_TASK_
Replace "Compute tab" with "Storage tab" in the entries from the line with "Click the 0.000 boxed price axis label" through the line with "Looking at the screenshot, I should click(x=166, y=93).", and give those lines again with everything else unchanged and the pictures left out.

_DATA FOR THIS EXERCISE_
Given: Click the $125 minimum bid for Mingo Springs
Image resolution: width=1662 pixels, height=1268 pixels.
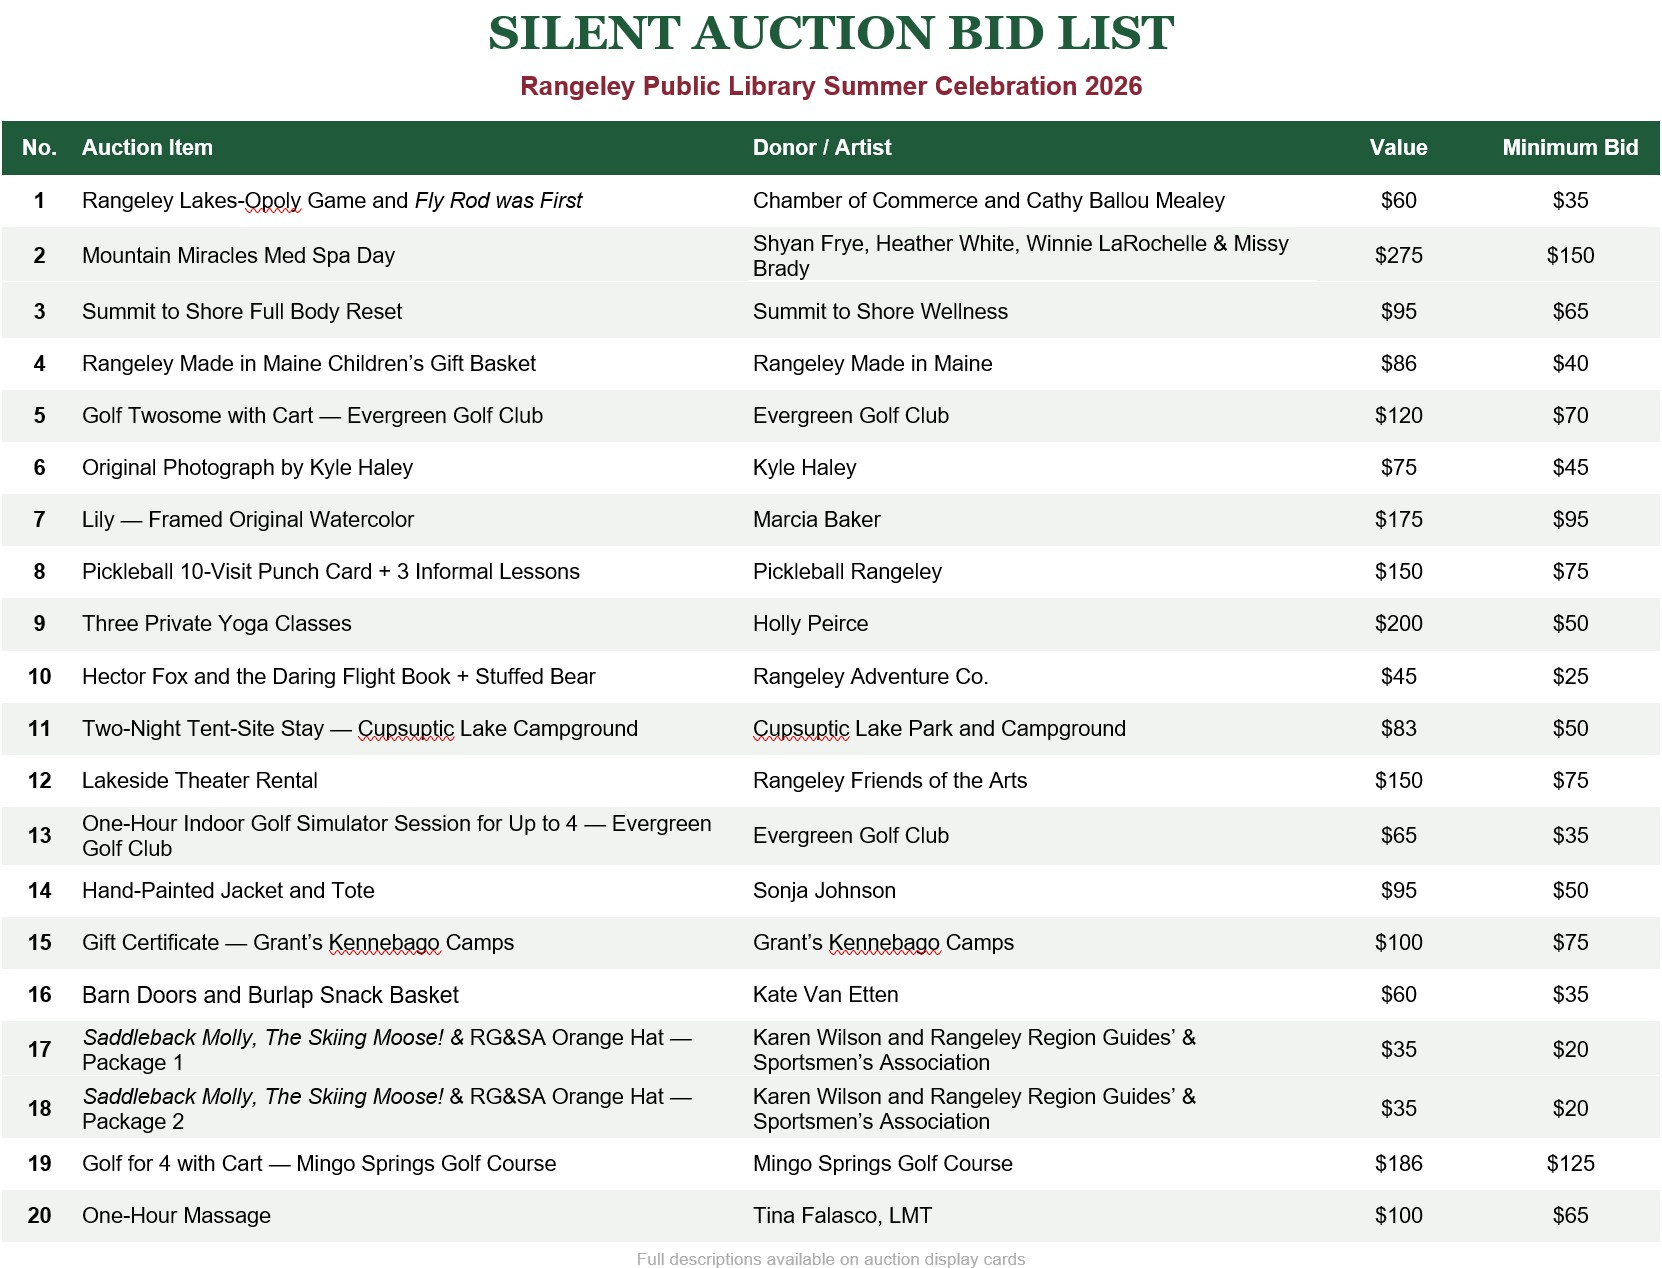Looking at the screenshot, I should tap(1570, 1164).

---

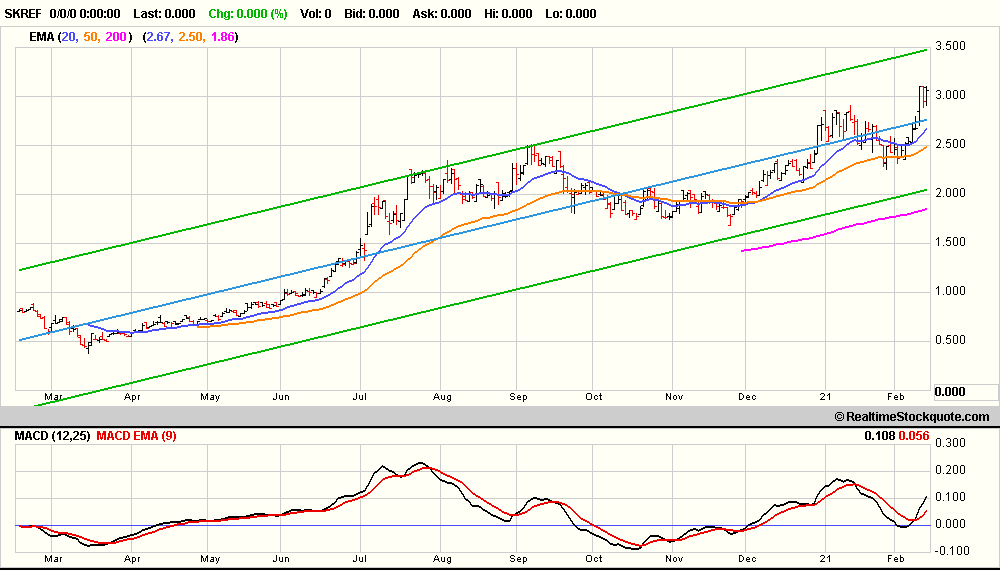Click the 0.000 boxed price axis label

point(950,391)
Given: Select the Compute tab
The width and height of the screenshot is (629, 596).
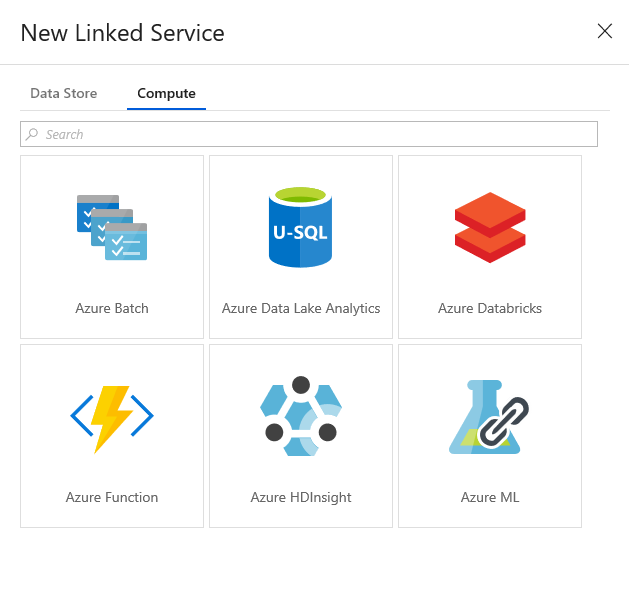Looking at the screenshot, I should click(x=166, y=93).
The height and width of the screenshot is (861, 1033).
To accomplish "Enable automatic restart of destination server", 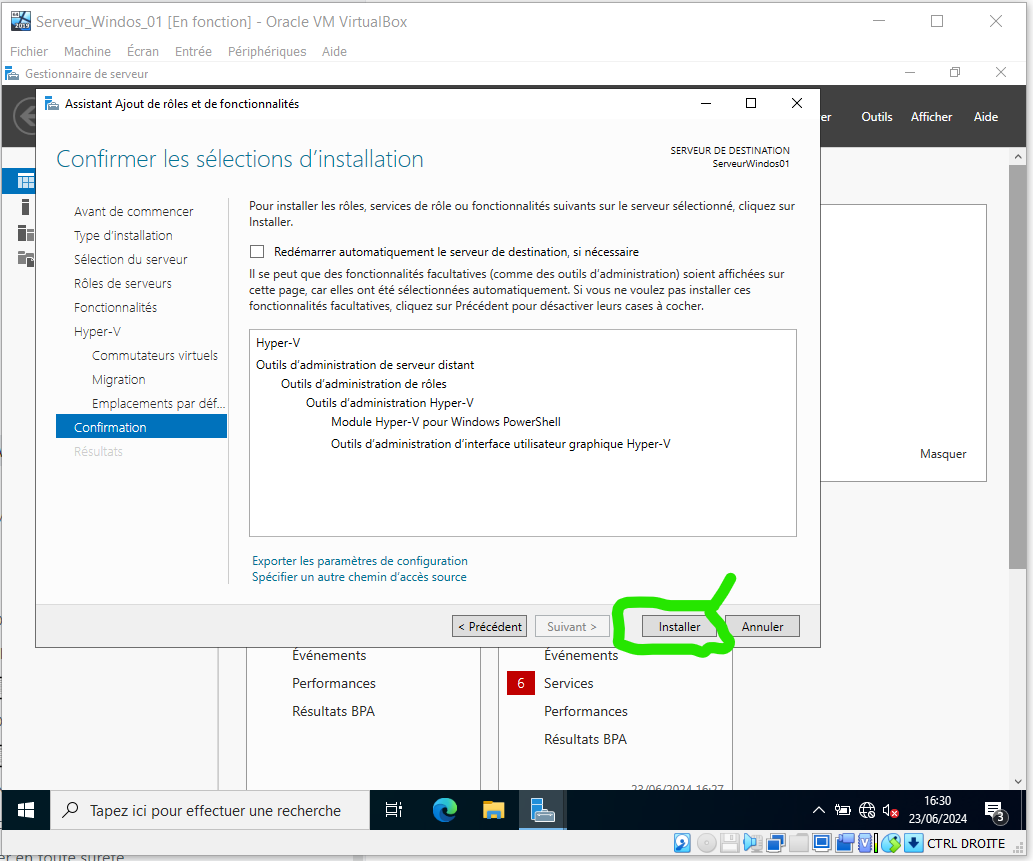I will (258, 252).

_REPLY_
Click the 0.000 boxed price axis label

point(950,391)
Given: Select the Storage tab
The width and height of the screenshot is (629, 596).
Looking at the screenshot, I should click(x=166, y=93).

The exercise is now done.